HspE7 is an investigational therapeutic vaccine candidate being developed by Nventa Biopharmaceuticals for the treatment of precancerous and cancerous lesions caused by the human papillomavirus (HPV). HspE7 uses recombinant DNA technology to covalently fuse a heat shock protein (Hsp) to a target antigen, thereby stimulating cellular immune system responses to specific diseases. HspE7 is a patented construct consisting of the HPV Type 16 E7 protein and heat shock protein 65 (Hsp65) and is currently the only candidate using Hsp technology to target the over 20 million Americans already infected with HPV.

The candidate is being developed with a Toll-like receptor 3 (TLR3) agonist adjuvant for multiple indications, including cervical intraepithelial neoplasia (also known as cervical dysplasia or CIN), genital warts, cervical cancer, and head and neck cancers.

==Therapeutic rationale==
Over 100 different HPV types have been identified and are referred to by number. About a dozen HPV types, including types 16, 18, 31 and 45, are called "high-risk" types because they can lead to cervical cancer, as well as anal cancer, vulvar cancer, and penile cancer. Several types of HPV, particularly type 16, have been found to be associated with oropharyngeal squamous-cell carcinoma, a form of head and neck cancer. HPV-induced cancers often have viral sequences integrated into the cellular DNA. Some of the HPV "early" genes, such as E6 and E7, are known to act as oncogenes that promote tumor growth and malignant transformation.

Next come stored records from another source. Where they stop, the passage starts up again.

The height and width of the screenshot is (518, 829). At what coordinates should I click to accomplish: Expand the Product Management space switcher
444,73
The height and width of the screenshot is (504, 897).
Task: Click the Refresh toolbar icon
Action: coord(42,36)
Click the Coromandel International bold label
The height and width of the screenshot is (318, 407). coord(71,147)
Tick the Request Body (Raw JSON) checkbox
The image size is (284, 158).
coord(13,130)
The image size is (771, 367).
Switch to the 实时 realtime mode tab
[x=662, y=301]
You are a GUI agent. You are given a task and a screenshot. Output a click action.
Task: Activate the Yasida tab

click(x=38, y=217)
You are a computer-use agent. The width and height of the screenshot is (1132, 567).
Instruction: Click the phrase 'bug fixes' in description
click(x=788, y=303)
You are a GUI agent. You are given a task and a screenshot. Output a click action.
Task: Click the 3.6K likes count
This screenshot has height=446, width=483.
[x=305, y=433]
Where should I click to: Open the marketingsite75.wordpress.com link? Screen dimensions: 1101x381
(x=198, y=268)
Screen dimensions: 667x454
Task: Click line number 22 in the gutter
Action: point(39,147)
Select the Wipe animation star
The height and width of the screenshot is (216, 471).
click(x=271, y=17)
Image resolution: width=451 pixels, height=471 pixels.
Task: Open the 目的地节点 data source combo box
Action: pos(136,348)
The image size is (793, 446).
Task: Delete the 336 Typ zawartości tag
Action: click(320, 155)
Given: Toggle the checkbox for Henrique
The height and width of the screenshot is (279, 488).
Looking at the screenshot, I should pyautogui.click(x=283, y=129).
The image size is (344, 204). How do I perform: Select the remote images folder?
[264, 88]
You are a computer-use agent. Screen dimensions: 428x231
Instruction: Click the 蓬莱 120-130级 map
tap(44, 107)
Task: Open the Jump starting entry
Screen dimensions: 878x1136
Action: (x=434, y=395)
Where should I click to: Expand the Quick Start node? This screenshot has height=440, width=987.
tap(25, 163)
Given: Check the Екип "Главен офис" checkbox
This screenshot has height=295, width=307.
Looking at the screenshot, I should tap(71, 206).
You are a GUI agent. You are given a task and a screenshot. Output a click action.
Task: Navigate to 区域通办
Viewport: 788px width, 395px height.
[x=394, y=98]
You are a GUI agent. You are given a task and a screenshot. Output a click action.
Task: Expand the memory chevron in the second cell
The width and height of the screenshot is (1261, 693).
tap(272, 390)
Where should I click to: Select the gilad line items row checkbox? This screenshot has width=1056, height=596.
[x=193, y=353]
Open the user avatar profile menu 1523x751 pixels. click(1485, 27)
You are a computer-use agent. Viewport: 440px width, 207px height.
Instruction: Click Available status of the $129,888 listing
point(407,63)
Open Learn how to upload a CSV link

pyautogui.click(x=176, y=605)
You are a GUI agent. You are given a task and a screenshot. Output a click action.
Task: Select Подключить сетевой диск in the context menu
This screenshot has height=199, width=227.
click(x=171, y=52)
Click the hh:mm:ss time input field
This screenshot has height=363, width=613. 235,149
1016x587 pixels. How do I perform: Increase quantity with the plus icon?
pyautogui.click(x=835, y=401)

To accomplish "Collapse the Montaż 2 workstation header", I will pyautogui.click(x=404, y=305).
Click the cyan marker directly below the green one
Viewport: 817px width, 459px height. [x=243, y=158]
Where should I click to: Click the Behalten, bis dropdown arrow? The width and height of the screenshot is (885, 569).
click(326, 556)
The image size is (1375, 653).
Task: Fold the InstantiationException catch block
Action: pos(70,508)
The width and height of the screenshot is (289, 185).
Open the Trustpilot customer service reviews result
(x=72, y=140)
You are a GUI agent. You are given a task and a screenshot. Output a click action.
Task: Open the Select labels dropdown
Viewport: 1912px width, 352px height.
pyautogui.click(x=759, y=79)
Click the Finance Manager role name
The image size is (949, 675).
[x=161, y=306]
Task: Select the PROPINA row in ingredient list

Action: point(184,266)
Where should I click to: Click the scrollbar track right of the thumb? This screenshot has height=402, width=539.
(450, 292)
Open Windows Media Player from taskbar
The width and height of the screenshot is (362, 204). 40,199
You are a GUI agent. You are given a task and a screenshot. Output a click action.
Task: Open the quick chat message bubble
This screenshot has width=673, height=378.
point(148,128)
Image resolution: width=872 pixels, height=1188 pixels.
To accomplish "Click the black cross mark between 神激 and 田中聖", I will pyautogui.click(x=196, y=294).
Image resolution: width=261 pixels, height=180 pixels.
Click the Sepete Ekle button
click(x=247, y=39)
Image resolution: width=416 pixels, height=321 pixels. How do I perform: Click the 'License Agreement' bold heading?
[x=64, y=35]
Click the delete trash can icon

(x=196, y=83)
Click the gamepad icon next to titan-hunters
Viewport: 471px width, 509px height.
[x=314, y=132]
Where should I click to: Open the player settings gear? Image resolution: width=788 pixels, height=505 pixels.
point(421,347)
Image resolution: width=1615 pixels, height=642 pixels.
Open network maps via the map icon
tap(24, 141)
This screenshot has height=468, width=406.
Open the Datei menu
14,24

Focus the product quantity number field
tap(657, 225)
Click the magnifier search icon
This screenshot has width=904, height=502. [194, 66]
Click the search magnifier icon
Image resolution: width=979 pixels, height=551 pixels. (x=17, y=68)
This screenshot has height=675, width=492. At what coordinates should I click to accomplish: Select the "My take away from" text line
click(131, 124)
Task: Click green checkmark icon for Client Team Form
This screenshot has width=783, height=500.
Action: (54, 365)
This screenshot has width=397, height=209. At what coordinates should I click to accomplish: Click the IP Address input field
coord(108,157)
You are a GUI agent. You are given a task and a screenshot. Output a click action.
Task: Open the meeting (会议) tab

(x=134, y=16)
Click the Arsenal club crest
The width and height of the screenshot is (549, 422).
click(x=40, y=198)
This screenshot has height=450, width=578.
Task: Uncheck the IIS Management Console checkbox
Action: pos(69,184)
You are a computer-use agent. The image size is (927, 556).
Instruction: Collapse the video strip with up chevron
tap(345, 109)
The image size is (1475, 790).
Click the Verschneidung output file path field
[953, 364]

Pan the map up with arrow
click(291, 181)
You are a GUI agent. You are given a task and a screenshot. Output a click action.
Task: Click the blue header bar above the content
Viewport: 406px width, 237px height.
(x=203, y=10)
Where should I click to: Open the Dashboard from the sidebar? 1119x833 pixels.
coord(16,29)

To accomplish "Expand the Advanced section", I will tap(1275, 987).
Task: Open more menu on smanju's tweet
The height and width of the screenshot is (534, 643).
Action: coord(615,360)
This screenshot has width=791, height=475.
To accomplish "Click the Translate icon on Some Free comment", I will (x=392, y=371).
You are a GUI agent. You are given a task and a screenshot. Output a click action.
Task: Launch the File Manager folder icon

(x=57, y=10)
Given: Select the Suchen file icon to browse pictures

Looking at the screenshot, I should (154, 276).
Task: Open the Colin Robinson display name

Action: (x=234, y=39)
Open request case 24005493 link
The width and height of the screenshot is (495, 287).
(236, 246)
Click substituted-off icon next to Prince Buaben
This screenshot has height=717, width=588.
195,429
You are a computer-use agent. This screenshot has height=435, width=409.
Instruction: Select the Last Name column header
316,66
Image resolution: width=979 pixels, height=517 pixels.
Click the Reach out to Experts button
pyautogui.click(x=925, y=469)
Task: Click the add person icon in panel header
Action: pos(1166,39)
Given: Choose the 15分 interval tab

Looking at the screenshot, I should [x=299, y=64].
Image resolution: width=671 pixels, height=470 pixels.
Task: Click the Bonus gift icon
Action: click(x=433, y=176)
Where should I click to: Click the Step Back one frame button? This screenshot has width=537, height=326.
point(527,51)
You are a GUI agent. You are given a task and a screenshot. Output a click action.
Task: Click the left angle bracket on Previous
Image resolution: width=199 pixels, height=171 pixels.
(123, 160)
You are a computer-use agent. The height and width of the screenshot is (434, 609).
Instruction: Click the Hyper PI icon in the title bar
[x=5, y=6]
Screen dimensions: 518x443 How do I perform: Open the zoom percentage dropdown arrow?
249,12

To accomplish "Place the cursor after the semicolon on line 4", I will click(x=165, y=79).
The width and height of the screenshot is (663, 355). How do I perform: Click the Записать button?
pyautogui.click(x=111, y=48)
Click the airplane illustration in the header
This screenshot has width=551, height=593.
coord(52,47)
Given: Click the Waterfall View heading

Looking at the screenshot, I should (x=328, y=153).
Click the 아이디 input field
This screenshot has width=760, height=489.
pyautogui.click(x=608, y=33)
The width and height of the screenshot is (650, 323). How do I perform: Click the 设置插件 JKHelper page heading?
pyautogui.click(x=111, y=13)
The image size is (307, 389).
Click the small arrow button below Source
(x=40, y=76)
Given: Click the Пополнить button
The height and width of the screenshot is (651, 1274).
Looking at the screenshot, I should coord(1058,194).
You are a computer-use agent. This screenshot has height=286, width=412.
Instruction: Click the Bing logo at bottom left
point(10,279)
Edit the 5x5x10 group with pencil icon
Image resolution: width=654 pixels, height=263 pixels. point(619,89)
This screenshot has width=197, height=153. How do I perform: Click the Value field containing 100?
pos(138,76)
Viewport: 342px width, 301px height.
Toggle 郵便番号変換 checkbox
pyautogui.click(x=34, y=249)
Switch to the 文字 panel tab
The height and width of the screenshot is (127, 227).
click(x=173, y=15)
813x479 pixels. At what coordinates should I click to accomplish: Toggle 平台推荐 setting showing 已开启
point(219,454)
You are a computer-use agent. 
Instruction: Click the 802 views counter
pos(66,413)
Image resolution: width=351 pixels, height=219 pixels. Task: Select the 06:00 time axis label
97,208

An infection with one or more high-risk HPV types is believed to be a prerequisite for the development of cervical cancer (the vast majority of HPV infections are not high risk); according to the American Cancer Society, women with no history of the virus do not develop this type of cancer. However, most HPV infections are cleared rapidly by the immune system and do not progress to cervical cancer. Because the process of transforming normal cervical cells into cancerous ones is slow, cancer occurs in people who have been infected with HPV for a long time, usually over a decade or more.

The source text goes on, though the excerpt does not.